## [PAGE EXCERPT]

-- BEGIN --

Let's Hope "Rush" Is As Much About Victory As It Is About Death

Jack Baruth
by Jack Baruth

The autoblogosphere is abuzz this morning with comments regarding the plain-and-obvious awesomeness of this movie trailer, and rightfully so. What I wonder is this: will the message behind the film be the easy one, or the correct one?

Racing at any level is dangerous. In 2008 I observed two deaths over the course of just five summer races in which I participated, and I was involved in a crash that saw the other driver leave on the LifeFlight and cracked my visor on the “halo bar” of my rollcage even as it bent the frame of my car beyond recovery. No racer knows for sure that he will be home to see his children in the evening. If you want that kind of assurance, stay at home and play Call of Duty.

From the time it started until after the death of Senna, Formula One was far more dangerous than any sporting activity is today. Grand Prix racing claimed lives with a regularity that seemed mechanical and monotonous at times. It was a meat grinder operating for the enjoyment of the fans and the gratification of the teams; a modern gladiatorial match with a traveling Colosseum. The drivers, too, had the individual vitality and presence of gladiators in the arena, shamelessly chasing sensuality and sensation in what they knew could be very short lives.

In our oh-so-enlightened era, where children wear foam helmets to ride tricycles and the sexiness has been methodically drained from sex by an avalanche of demeaning pornography and an abdication of public morality, it is tempting to let the drivers of the pre-Senna era be defined by their titillating excesses or passion or calculation. James Hunt date-raping stewardesses who put up a token fight but really mean “absolutely” when they say “absolutely not”. Didier Pironi betraying Gilles Villeneuve then dying in a powerboat accident. That sort of thing. We expect our modern racers to be coddled little mechanisms, seamless parts of the car, technically flawless and personally unremarkable. It’s gotten to the point where a driver passes his teammate and the world erupts as a consequence.

-- END --

## [GIVEN INFORMATION]
-- BEGIN --

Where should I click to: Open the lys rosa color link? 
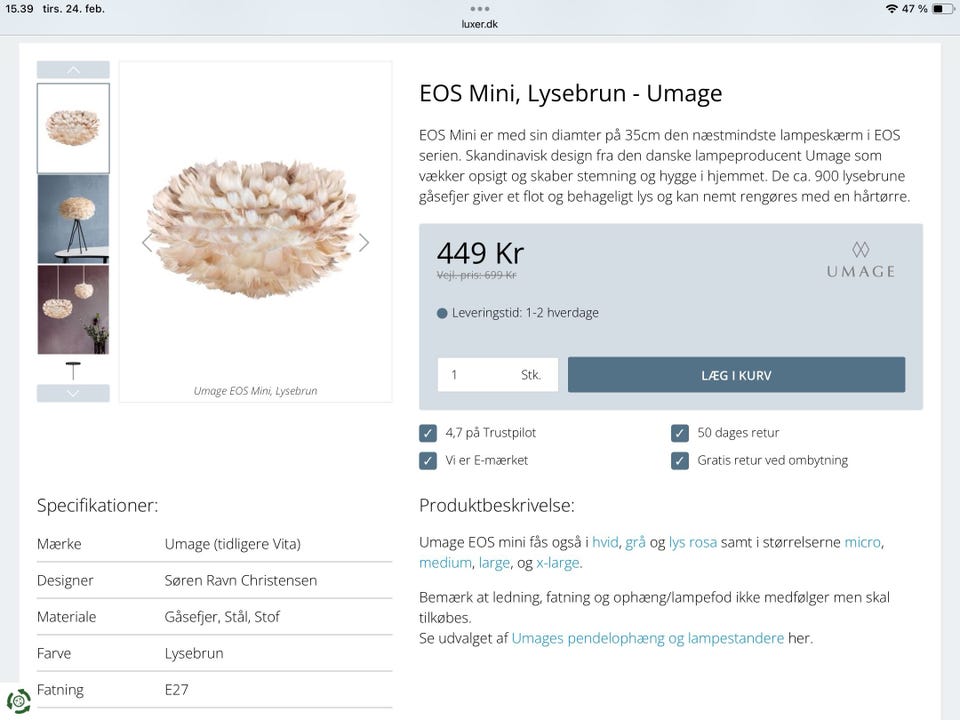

-- END --

## [INSTRUCTION]
Please pick up the column about the film "Rush" and Formula One's dangerous era right after its final sentence, and continue it in the same voice.

## [THE RESPONSE]
When you to go see “Rush”, however, keep in mind that the drivers of that or any other era weren’t there to chase tail or play politics or get in the car drunk or manipulate the FIA. They were there for the same reason men (and the occasional lady) have always been on the grid: to race, to compete, to win. It was true in the low-speed but high-risk horse-track races of the pre-WWI era, it was true for James Hunt and Niki Lauda, and it’s true today. It’s a quest that may be ennobled by danger or burnished by glamour, but it is the same for all of that. I hope that this gorgeous new film portrays F1 racing of that era not as some ridiculous bloodsport on the moral level of a FOX Most Deadly Crashes Video , but rather as the true striving for victory that it has always been. Correr, competir, lo llevo en la sangre, es parte de mi, es parte de mi vida.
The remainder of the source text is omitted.